L'exploit physique ainsi réalisé par un homme de soixante-neuf ans laisse, à chaque fois, médusé.
Cette « lourde sujétion » est-elle nécessaire ? Plus encore. Tout grand politique est d'abord homme de théâtre. Sans mise en scène, point de texte, point de geste qui portent.
Les réalisations Charles de Gaulle, conçues, interprétées et présentées par lui-même, ressortissent à l'art dramatique le plus complet. Jusqu'à ce début académique et un peu morne, qui mettra en valeur la soudaine chaleur de la voix, la forme moins compassée, donc plus humaine, de l'appel au F.L.N.
Le lyrisme (« Une page a été tournée par le grand vent de l'Histoire »), le souverain mépris (« On se demande à quoi prétendent les interprétations qui sont faites ici et là ») et aussi, semble-t-il, la passion de convaincre l'interlocuteur invisible auquel il s'adresse, vibrent tour à tour...
Qu'en restera-t-il, une fois le texte imprimé et les mots réduits à eux-mêmes ?
Ce sont les spectateurs qui donnent aux pièces leur signification. Ici, c'est Alger, c'est l'Armée, c'est le F.L.N. qui pétrifieront la lave de la phrase. Les journalistes présents ne sont qu'auditeurs et, si prompts qu'ils soient à saisir l'essentiel ; leur attention est trop sollicitée par la formule qui vient pour décortiquer dans l'immédiat, de mémoire, la formule qui s'en va.
Après l'émotion, c'est la performance. Une série de chiffres énumérés sans hésitation. À quel moment le jongleur va-t-il rater la balle ? Il ne rate pas.

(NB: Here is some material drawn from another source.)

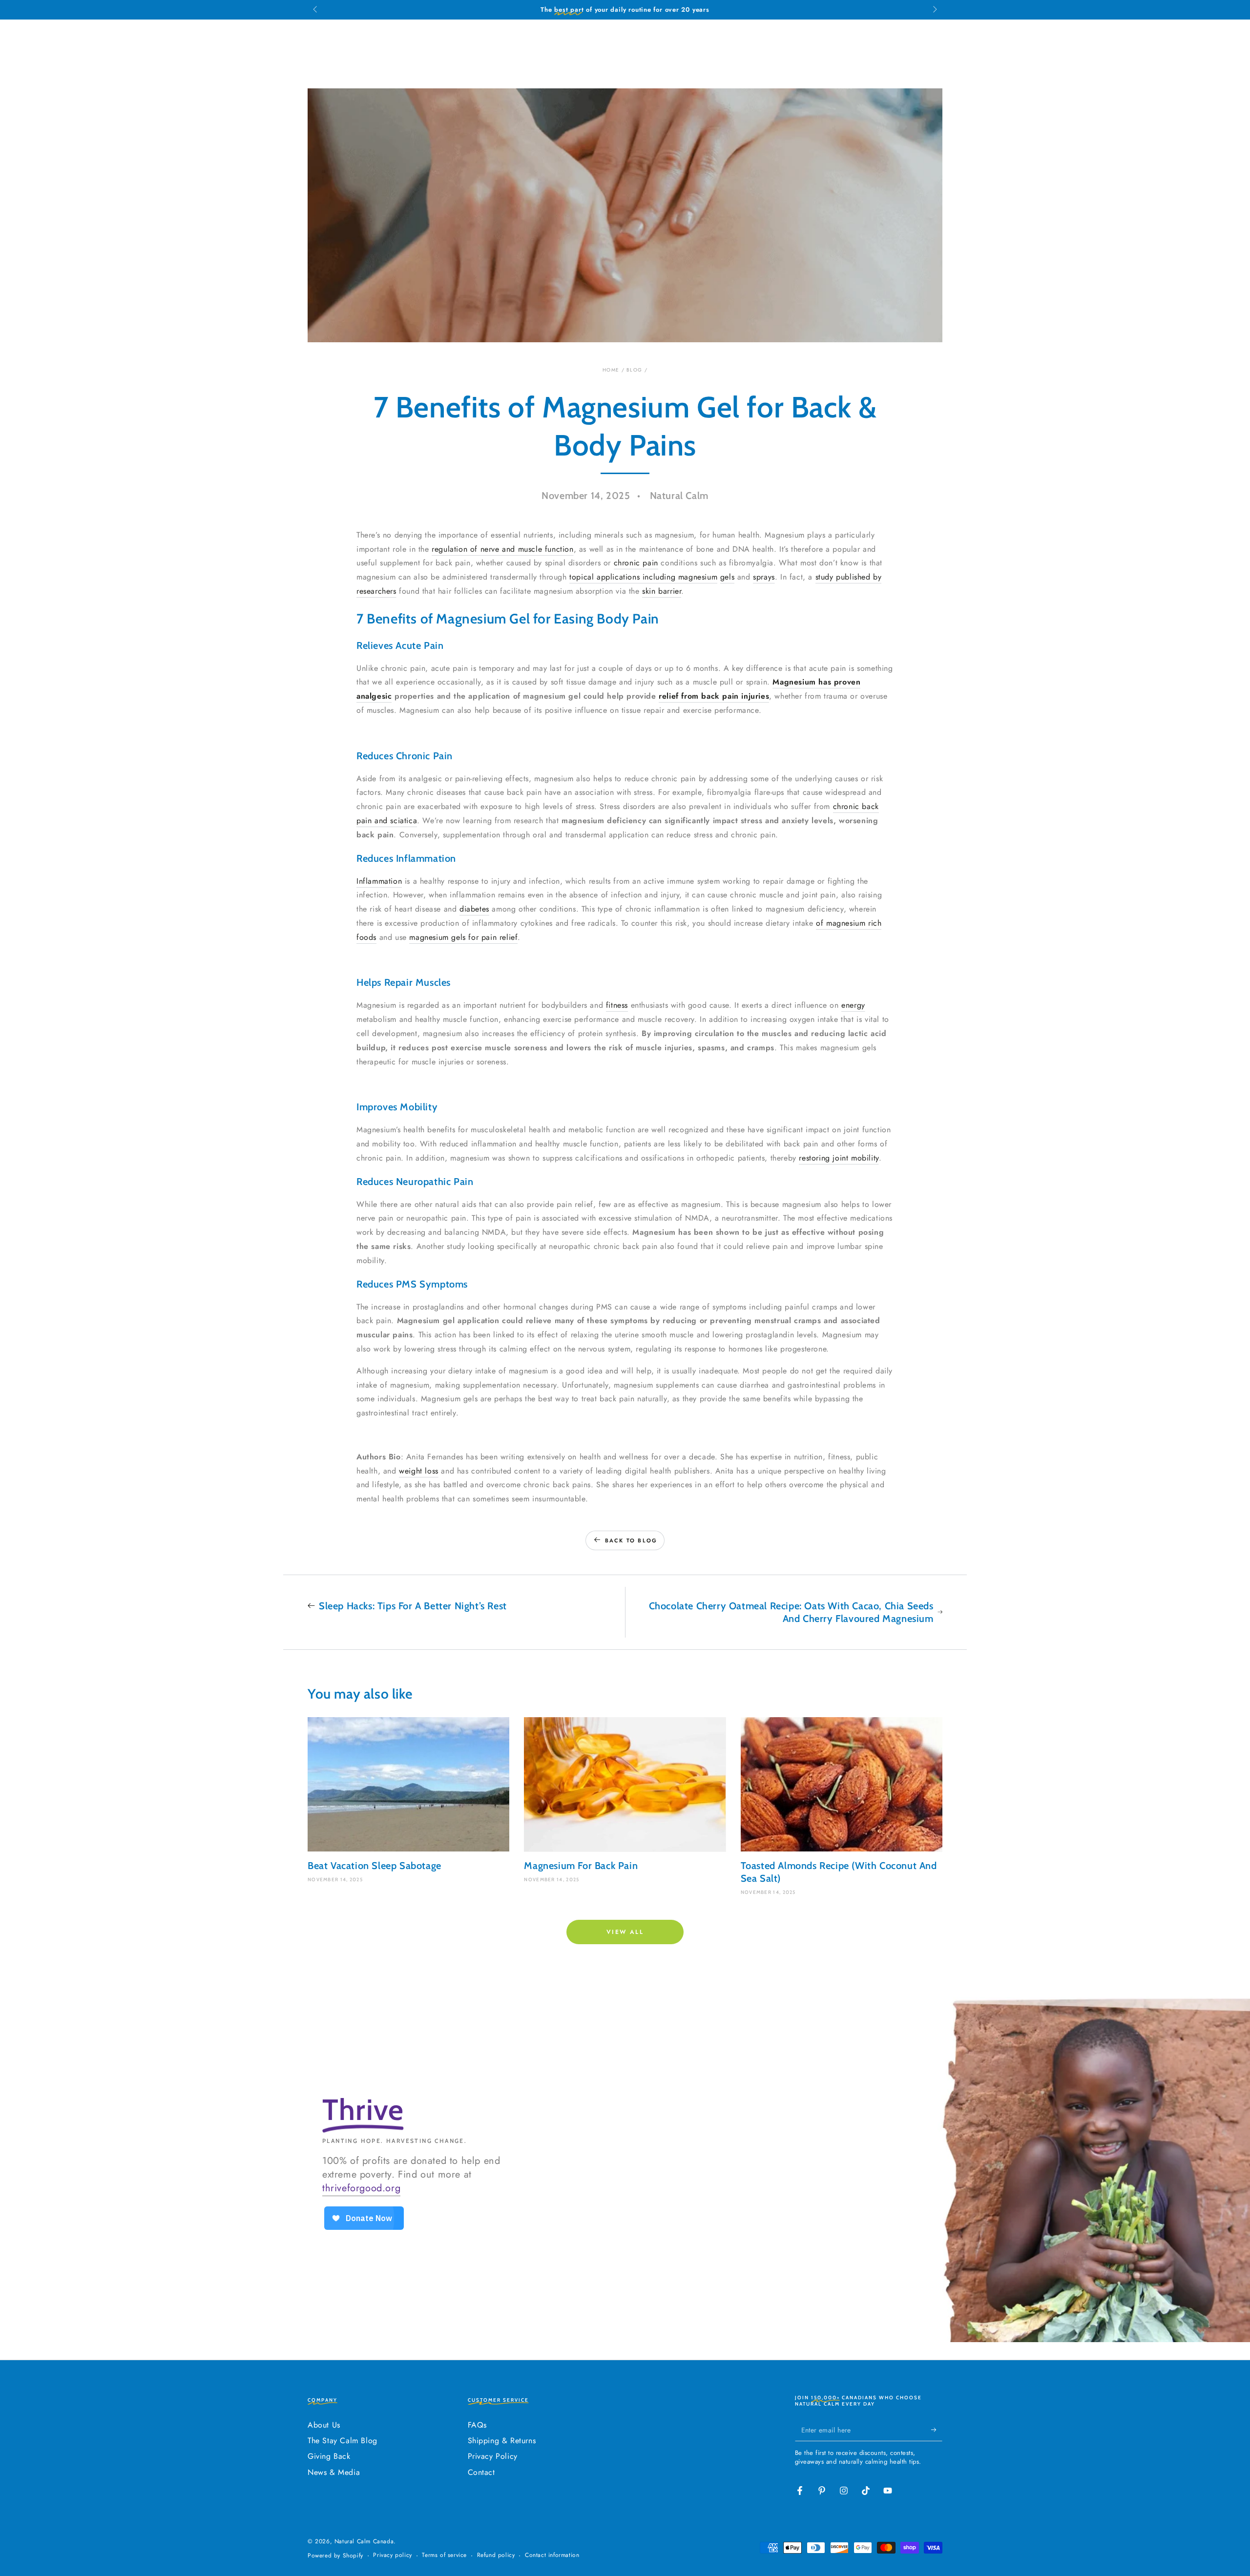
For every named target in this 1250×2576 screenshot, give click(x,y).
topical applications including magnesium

Et puis, enlevé allegro vivace sitôt la réplique fournie, c'est le final sur les Anciens Combattants. Pirouettes, révérences, jetés-battus et entrechats pour terminer par un coup de poing : « Ce qui a été fait ne sera pas changé. Quand il s'agit de l'intérêt national, le pouvoir ne recule pas. Merci, messieurs. »
Le président disparaît derrière le rideau. La représentation est terminée. Elle a duré une heure dix. Le décor s'éteint. La salle se vide lentement. Les ministres serrent quelques mains et se pressent d'aller, en coulisse, féliciter l'auteur.

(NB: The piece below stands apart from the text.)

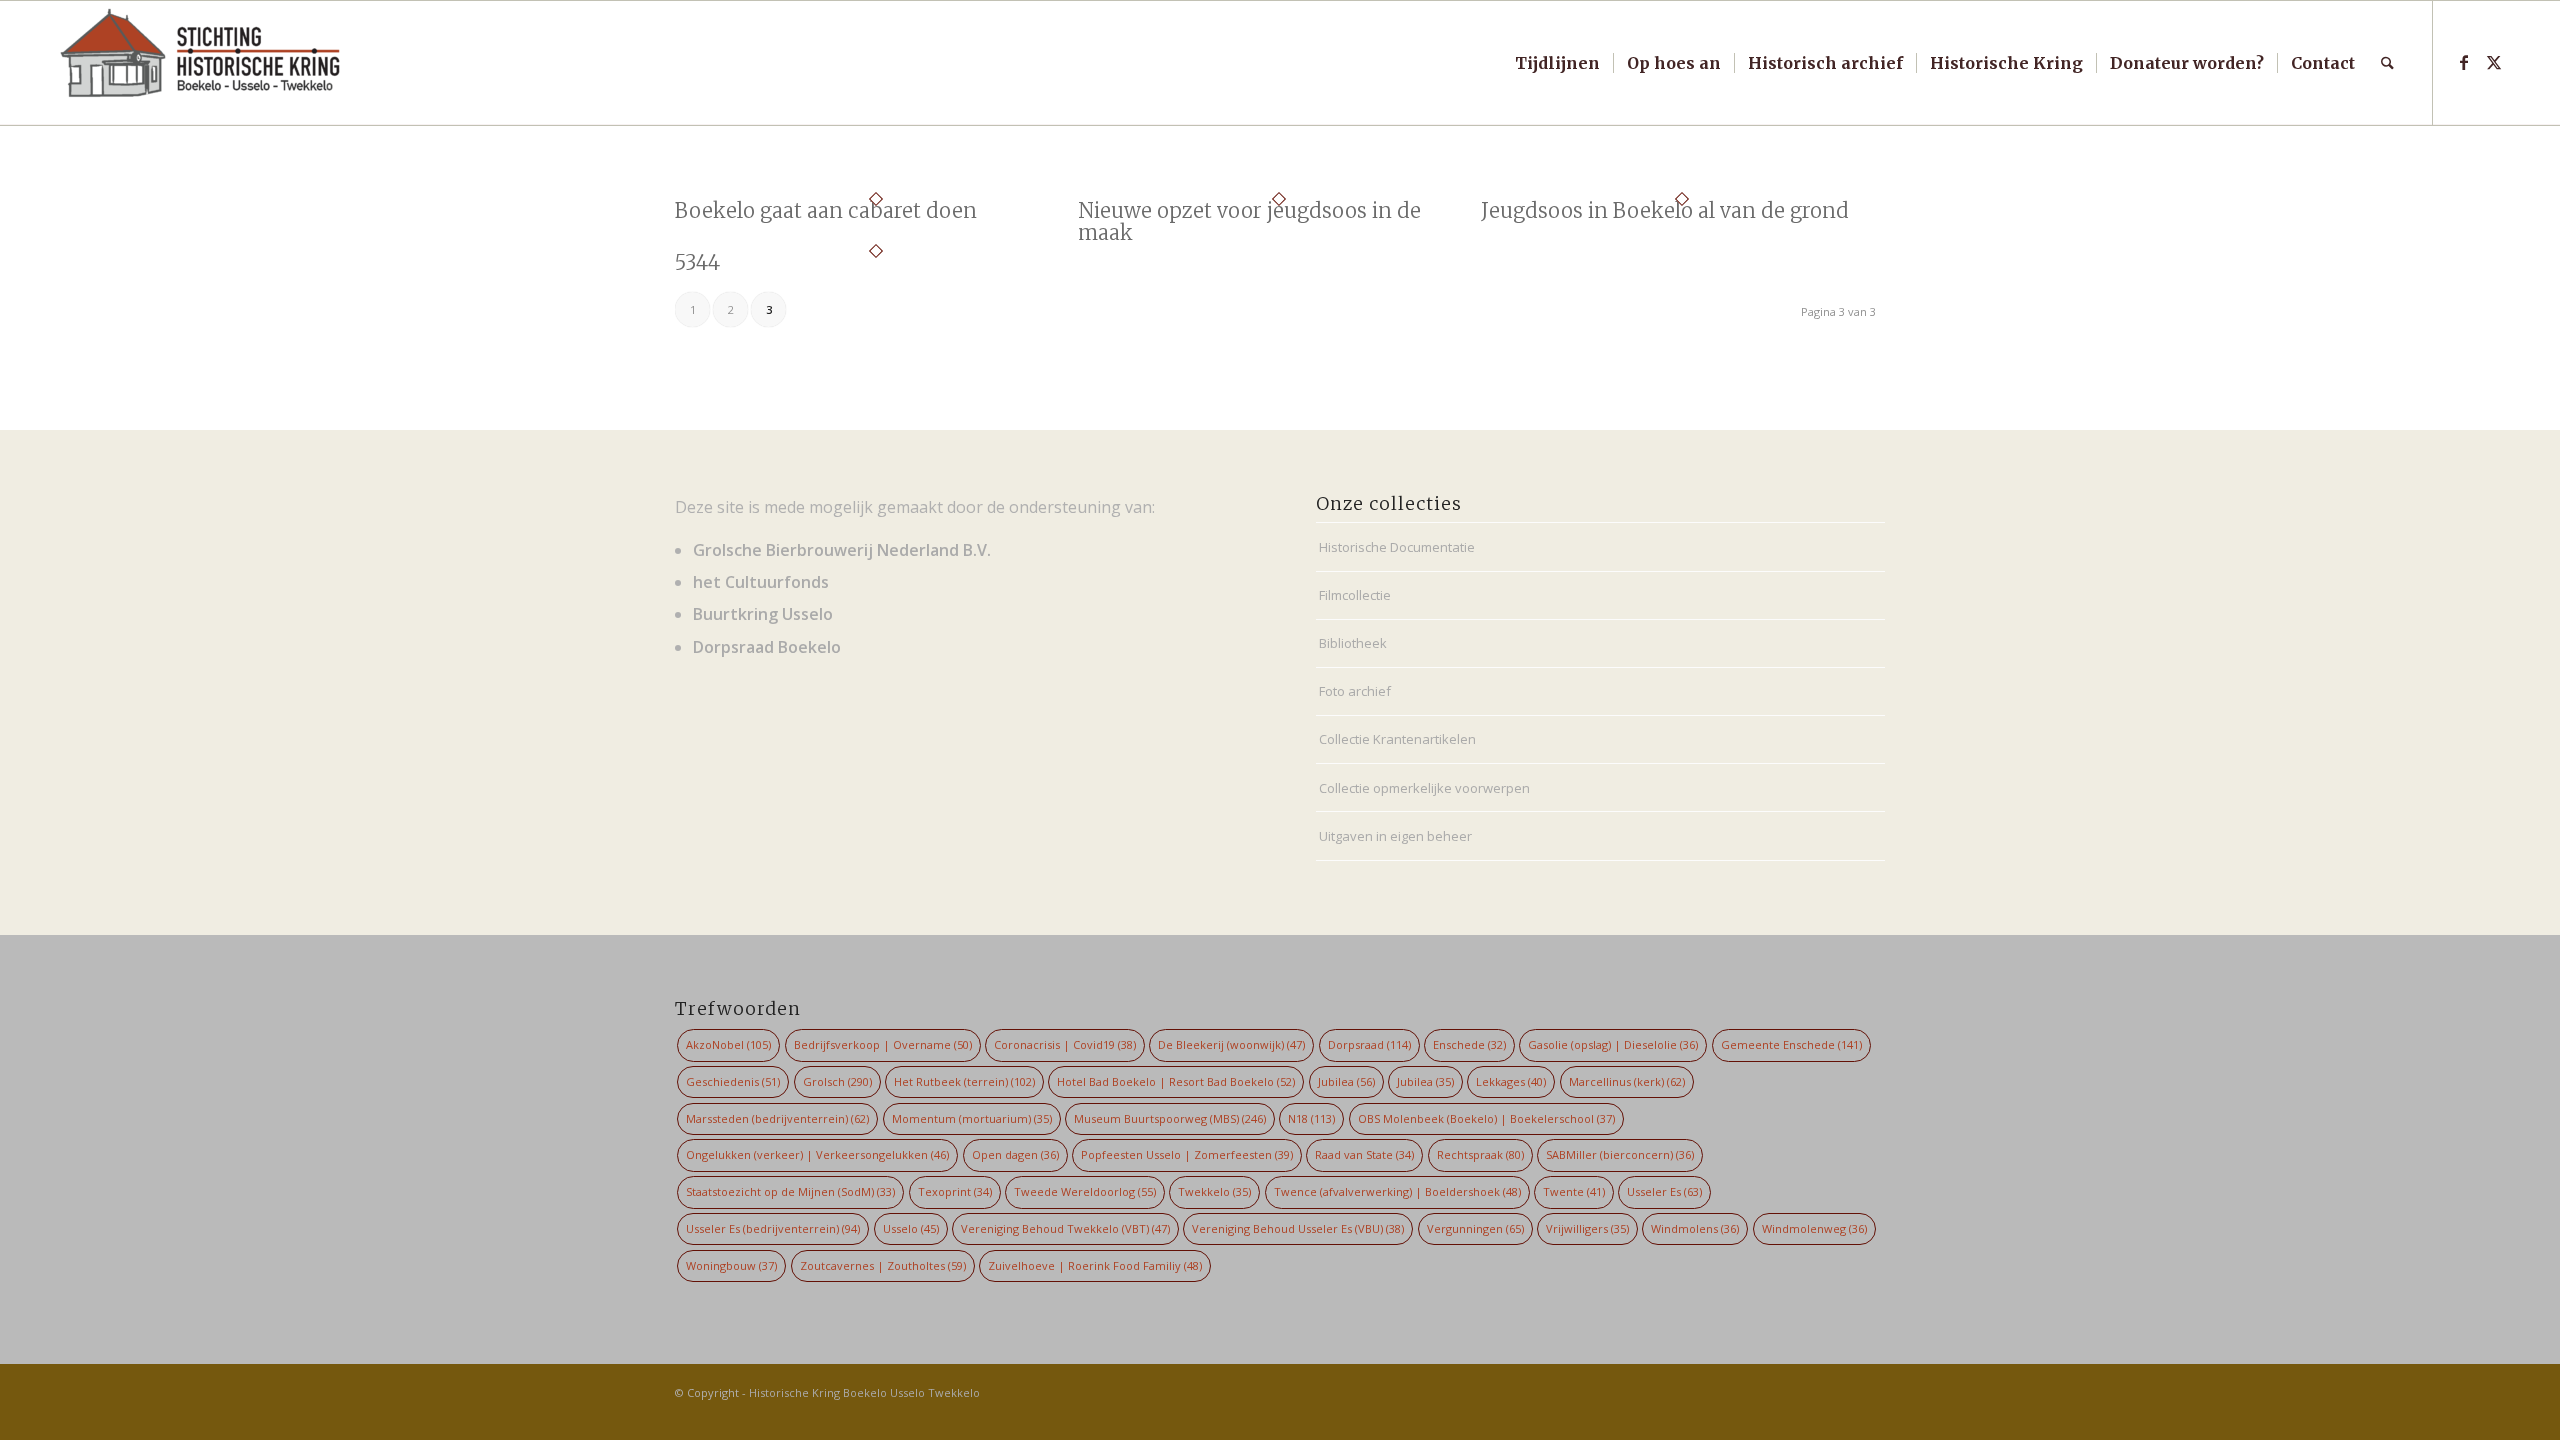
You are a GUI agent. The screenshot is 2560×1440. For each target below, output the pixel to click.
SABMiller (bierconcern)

Curieusement, l'émission différée de la télévision ne donnera qu'une faible idée de la dimension du spectacle et du changement de ton qu'ont perçu tous les habitués de la cérémonie. Le président n'est point fait pour le petit écran gris, et moins encore pour la radio. Son talent n'est totalement sensible que dans les grands espaces enluminés.
L'impression qui demeure ? L'homme qui vient de parler n'est point, comme on l'a chuchoté, un homme las et diminué, assis au bord de l'Histoire. Ce sont les Français qui, las et rognés, sont assis au bord de de Gaulle.